面试题:1~2亿条数据需要缓存,如何设计缓存策略?
单机是不可能单机的啦,这辈子都是不可能单机的啦~,肯定是需要分布式缓存!使用Redis如何落地呢?
策略一:哈希取余分区
假设有3台机器构成一个集群,用户每次读写操作都是根据公式:hash(key) % N个机器台数
计算出哈希值,用来决定数据映射到那一个节点上。
优点
- 简单粗暴、直接有效,只需要预估好数据规划好节点就能保证一段时间的数据支撑
- 使用Hash算法让固定的一部分请求落到同一台服务器上,这样每一台服务器固定处理一部分请求,并维护这些请求的信息,起到负载均衡和分而治之的作用
缺点
原来规划好的结点,进行扩容或者缩容都是比较麻烦的。不管是扩容还是缩容,每次数据变动导致节点变动,映射关系都需要重新计算,在服务器个数固定不变时没有问题,如果需要弹性扩容或者故障停机的情况下,原来的取模公式就会发生变化hash(key)/N
=>
hash(key) / ?
,此时地址经过取余运算,结果也会发生很大变化,根据公式获取的服务器节点也会变得不可控。若某个Redis节点宕机了,由于机器台数的变化,会导致hash取余全部数据重新洗牌。
策略2:一致性哈希算法分区
提出一致性哈希算法的目的是当服务器个数发生变化时,尽可能的减少影响客户端到服务器的映射关系。
三大步骤
1)一致性哈希环
一致性哈希算法必然有hash函数并按照算法生成hash值,这个算法的所有可能hash值会构成一个全量集,这个集合可以成为一个hash空间【0
~
232-1】,这是一个线性空间,但是在算法中,我们可以通过适当的逻辑控制将他首尾相连0 = 2^32
,使得它在逻辑上形成一个环形空间。
【栗子🌰】
2)节点映射
将集群中的各个IP节点映射到环上的某一个位置。将各个服务器(IP、主机名等)使用hash算法进行hash取余,确定每台服务器在哈喜欢上的位置
【栗子🌰】4个节点A、B、C、D,经过IP地址哈希计算之后,在环上的位置如下图:
3)key的落键规则
当我们需要存储一个KV键值对的时候,首先计算key的hash值确定此数据在环上的位置,从此位置沿环顺时针“行走”,第一台遇到的服务器就是其应该定位到的服务器,并将该键值对存储在该节点上。
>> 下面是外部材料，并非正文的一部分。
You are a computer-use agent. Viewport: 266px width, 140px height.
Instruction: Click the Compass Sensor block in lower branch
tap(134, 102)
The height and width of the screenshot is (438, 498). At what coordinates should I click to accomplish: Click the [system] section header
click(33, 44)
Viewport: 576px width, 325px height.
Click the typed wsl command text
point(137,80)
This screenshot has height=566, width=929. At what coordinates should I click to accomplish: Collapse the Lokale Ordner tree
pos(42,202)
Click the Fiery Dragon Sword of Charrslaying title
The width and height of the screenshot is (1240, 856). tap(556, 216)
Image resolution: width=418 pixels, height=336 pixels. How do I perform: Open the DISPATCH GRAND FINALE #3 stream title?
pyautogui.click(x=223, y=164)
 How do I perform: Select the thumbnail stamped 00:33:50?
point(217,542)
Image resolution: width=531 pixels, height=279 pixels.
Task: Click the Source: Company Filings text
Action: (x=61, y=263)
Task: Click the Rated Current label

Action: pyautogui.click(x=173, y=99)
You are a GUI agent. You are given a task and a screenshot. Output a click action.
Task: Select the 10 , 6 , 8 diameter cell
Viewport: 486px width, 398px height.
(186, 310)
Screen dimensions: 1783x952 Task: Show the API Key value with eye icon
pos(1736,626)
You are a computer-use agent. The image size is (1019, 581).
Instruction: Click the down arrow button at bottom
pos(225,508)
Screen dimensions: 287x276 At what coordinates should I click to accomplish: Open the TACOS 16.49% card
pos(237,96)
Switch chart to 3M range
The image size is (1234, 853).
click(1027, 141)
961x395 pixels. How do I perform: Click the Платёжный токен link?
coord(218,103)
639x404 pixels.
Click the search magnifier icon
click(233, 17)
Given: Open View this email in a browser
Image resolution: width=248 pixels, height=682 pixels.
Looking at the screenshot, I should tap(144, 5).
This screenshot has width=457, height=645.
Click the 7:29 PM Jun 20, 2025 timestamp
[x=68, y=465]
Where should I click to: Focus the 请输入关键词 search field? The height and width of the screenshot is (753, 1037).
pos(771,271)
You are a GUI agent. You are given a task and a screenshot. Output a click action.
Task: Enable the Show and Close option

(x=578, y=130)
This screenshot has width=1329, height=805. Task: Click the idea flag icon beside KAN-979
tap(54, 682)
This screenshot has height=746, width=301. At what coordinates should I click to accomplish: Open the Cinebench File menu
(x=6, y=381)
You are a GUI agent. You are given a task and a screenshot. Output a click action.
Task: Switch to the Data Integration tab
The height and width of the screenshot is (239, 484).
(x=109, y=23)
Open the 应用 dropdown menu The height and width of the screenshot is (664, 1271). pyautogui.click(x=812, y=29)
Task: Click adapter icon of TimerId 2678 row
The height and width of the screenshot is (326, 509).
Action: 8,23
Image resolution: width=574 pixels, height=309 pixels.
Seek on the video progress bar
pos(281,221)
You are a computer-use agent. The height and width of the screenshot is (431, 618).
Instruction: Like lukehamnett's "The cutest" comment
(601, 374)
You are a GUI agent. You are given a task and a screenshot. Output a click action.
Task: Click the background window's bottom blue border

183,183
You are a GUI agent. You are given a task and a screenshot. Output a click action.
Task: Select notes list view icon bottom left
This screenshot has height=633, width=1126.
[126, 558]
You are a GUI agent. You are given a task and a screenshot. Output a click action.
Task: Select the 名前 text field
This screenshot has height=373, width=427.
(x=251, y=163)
【栗子🌰】ObjectA、ObjectB、ObjectC、ObjectD四个对象,经过哈希计算后,在环空间上的位置如下:根据一致性Hash算法,数据A会被定为到Node A上,B被定为到Node B上,C被定为到Node C上,D被定为到Node D上
优点
1、容错性
假设NodeC宕机,此时对象A、B、D不会受到影响,只有C对象被重定位到NodeD。在一致性Hash算法中,如果一台服务器不可用,则受影响的数据仅仅是此服务器到其环空间中前一台服务器(即沿着逆时针方向行走遇到的第一台服务器)之间数据,其它不会受到影响。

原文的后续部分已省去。